**EXTRACTED DATA**
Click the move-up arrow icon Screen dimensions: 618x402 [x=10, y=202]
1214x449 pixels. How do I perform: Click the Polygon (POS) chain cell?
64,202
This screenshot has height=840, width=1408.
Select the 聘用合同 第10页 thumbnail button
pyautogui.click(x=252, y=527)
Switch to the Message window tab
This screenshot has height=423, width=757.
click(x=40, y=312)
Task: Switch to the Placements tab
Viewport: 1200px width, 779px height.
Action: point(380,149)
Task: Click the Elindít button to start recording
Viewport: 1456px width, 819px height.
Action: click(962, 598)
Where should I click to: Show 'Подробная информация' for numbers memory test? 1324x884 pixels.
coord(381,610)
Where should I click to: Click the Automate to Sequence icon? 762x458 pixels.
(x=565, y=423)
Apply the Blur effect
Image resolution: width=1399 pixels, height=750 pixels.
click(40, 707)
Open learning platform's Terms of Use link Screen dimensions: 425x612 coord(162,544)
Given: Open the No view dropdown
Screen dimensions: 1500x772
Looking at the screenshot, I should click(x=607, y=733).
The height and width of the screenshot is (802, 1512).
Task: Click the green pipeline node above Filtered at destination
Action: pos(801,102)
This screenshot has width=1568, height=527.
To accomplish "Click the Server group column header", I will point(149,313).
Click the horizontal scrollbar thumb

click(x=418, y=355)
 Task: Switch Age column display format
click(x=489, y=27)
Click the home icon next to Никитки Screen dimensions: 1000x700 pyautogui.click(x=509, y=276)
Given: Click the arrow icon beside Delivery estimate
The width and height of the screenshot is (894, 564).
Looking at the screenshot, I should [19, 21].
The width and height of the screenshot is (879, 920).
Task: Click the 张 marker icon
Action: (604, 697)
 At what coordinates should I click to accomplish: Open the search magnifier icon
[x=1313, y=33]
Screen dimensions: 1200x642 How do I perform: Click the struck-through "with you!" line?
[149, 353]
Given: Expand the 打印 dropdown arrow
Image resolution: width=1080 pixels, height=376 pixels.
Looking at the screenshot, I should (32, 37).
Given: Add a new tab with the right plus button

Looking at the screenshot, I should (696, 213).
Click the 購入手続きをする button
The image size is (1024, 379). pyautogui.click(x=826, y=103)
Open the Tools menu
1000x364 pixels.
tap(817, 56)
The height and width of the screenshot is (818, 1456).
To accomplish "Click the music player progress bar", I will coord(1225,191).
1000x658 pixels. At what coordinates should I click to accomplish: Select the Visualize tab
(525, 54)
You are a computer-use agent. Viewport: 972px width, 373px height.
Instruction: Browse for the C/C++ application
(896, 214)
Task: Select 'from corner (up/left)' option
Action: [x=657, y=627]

**INSTRUCTIONS TO FOLLOW**
All of the entries should be transcribed exactly as they appear.

**RESPONSE AREA**
Click the move-up arrow icon Screen dimensions: 618x402 [x=10, y=202]
1214x449 pixels. How do I perform: Click the Polygon (POS) chain cell?
64,202
This screenshot has height=840, width=1408.
Select the 聘用合同 第10页 thumbnail button
pyautogui.click(x=252, y=527)
Switch to the Message window tab
This screenshot has height=423, width=757.
click(x=40, y=312)
Task: Switch to the Placements tab
Viewport: 1200px width, 779px height.
Action: point(380,149)
Task: Click the Elindít button to start recording
Viewport: 1456px width, 819px height.
Action: click(962, 598)
Where should I click to: Show 'Подробная информация' for numbers memory test? 1324x884 pixels.
coord(381,610)
Where should I click to: Click the Automate to Sequence icon? 762x458 pixels.
(x=565, y=423)
Apply the Blur effect
Image resolution: width=1399 pixels, height=750 pixels.
click(40, 707)
Open learning platform's Terms of Use link Screen dimensions: 425x612 coord(162,544)
Given: Open the No view dropdown
Screen dimensions: 1500x772
Looking at the screenshot, I should click(x=607, y=733).
The height and width of the screenshot is (802, 1512).
Task: Click the green pipeline node above Filtered at destination
Action: pos(801,102)
This screenshot has width=1568, height=527.
To accomplish "Click the Server group column header", I will point(149,313).
Click the horizontal scrollbar thumb

click(x=418, y=355)
 Task: Switch Age column display format
click(x=489, y=27)
Click the home icon next to Никитки Screen dimensions: 1000x700 pyautogui.click(x=509, y=276)
Given: Click the arrow icon beside Delivery estimate
The width and height of the screenshot is (894, 564).
Looking at the screenshot, I should [19, 21].
The width and height of the screenshot is (879, 920).
Task: Click the 张 marker icon
Action: (604, 697)
 At what coordinates should I click to accomplish: Open the search magnifier icon
[x=1313, y=33]
Screen dimensions: 1200x642 How do I perform: Click the struck-through "with you!" line?
[149, 353]
Given: Expand the 打印 dropdown arrow
Image resolution: width=1080 pixels, height=376 pixels.
Looking at the screenshot, I should (32, 37).
Given: Add a new tab with the right plus button

Looking at the screenshot, I should (696, 213).
Click the 購入手続きをする button
The image size is (1024, 379). pyautogui.click(x=826, y=103)
Open the Tools menu
1000x364 pixels.
tap(817, 56)
The height and width of the screenshot is (818, 1456).
To accomplish "Click the music player progress bar", I will coord(1225,191).
1000x658 pixels. At what coordinates should I click to accomplish: Select the Visualize tab
(525, 54)
You are a computer-use agent. Viewport: 972px width, 373px height.
Instruction: Browse for the C/C++ application
(896, 214)
Task: Select 'from corner (up/left)' option
Action: [x=657, y=627]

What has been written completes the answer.